Set every record down verbatim and omit the pictures.

(Stored data entries)
● ● ● ● ● ● ●

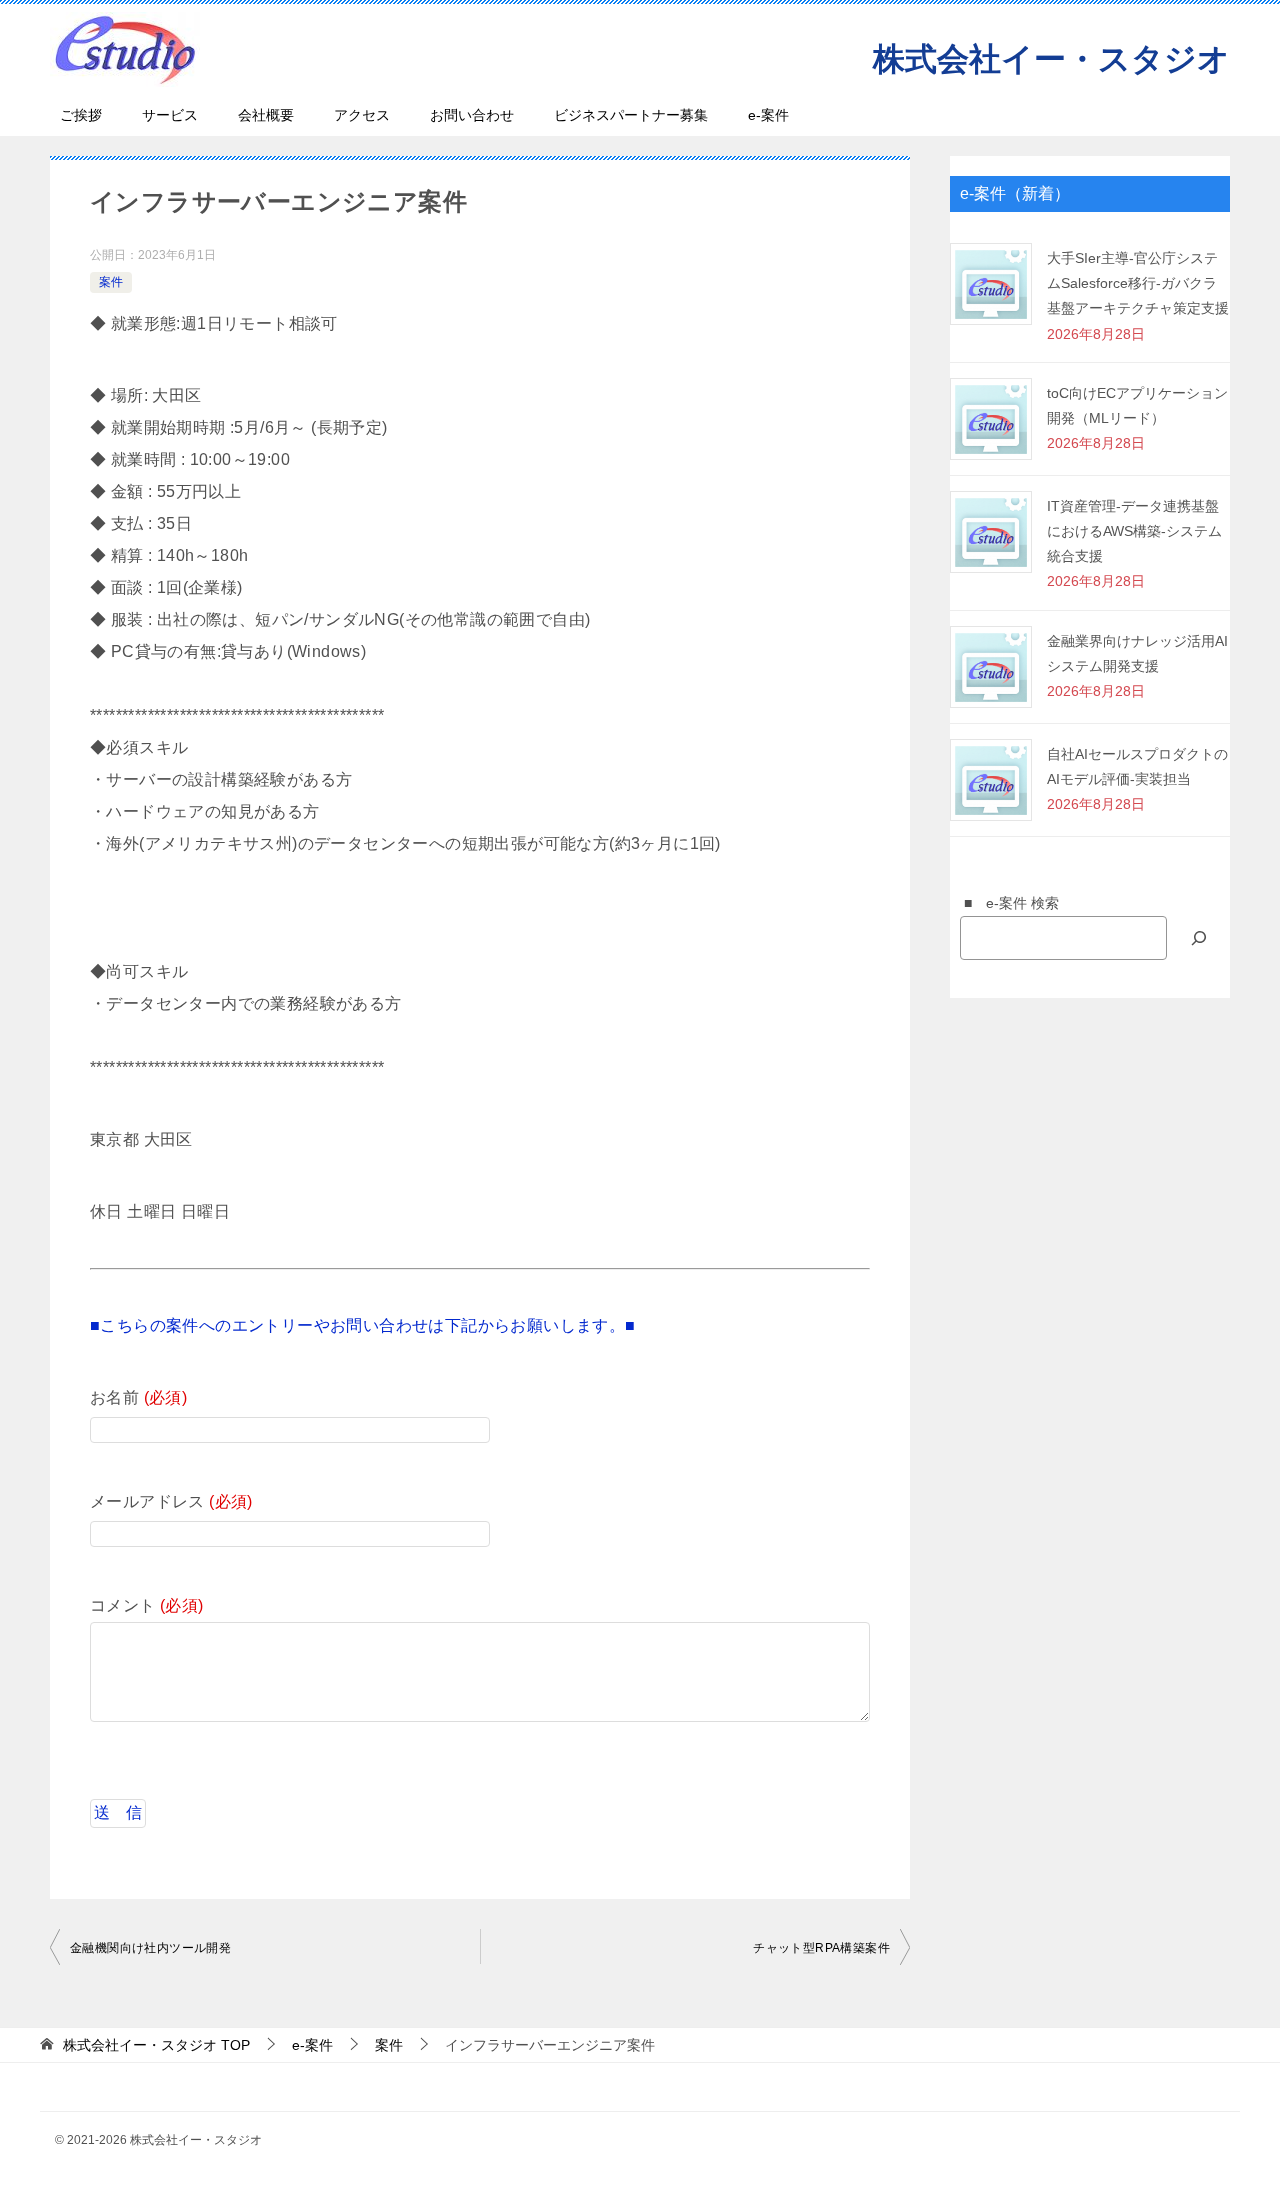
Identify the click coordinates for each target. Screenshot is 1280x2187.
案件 (111, 282)
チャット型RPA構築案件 (821, 1948)
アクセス (362, 115)
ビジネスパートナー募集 (631, 115)
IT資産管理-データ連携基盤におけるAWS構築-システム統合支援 (1134, 531)
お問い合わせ (472, 115)
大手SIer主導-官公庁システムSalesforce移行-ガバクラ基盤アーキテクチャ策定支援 (1138, 283)
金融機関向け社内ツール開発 (150, 1948)
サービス (170, 115)
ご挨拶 (81, 115)
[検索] (1199, 937)
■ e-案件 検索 (1004, 903)
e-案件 (768, 115)
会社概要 (266, 115)
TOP (156, 2045)
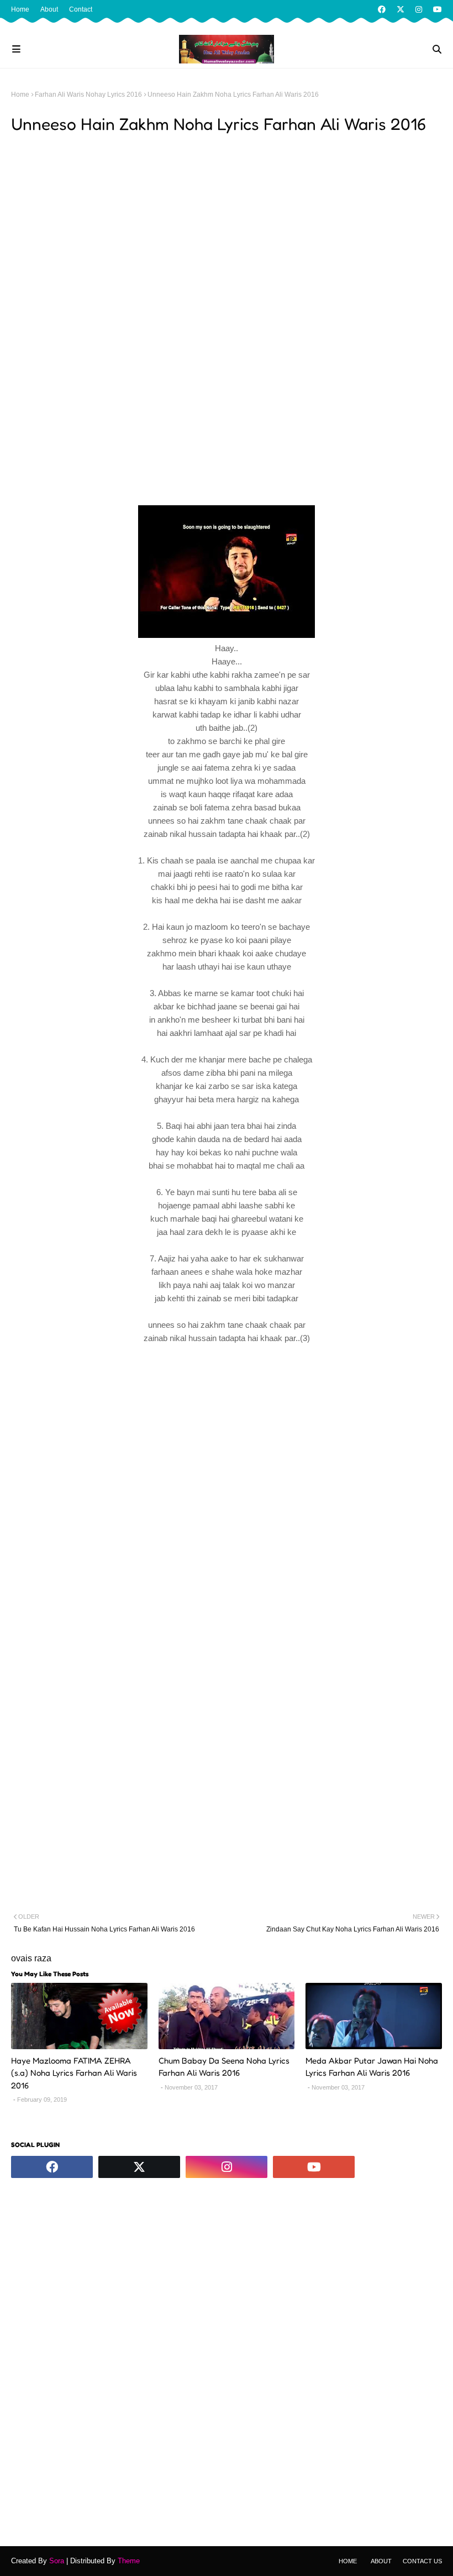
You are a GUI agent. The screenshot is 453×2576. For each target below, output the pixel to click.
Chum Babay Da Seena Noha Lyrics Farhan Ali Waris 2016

● ● ● ● ● ● ●

Response box:
Identify the click coordinates for each target. Screenshot is 1280x2187.
案件 (111, 282)
チャット型RPA構築案件 (821, 1948)
アクセス (362, 115)
ビジネスパートナー募集 (631, 115)
IT資産管理-データ連携基盤におけるAWS構築-システム統合支援 (1134, 531)
お問い合わせ (472, 115)
大手SIer主導-官公庁システムSalesforce移行-ガバクラ基盤アーキテクチャ策定支援 (1138, 283)
金融機関向け社内ツール開発 (150, 1948)
サービス (170, 115)
ご挨拶 (81, 115)
[検索] (1199, 937)
■ e-案件 検索 (1004, 903)
e-案件 (768, 115)
会社概要 (266, 115)
TOP (156, 2045)
You are a GUI agent. The screenshot is 453×2576. For each target below, output the pixel to click.
Chum Babay Da Seena Noha Lyrics Farhan Ali Waris 2016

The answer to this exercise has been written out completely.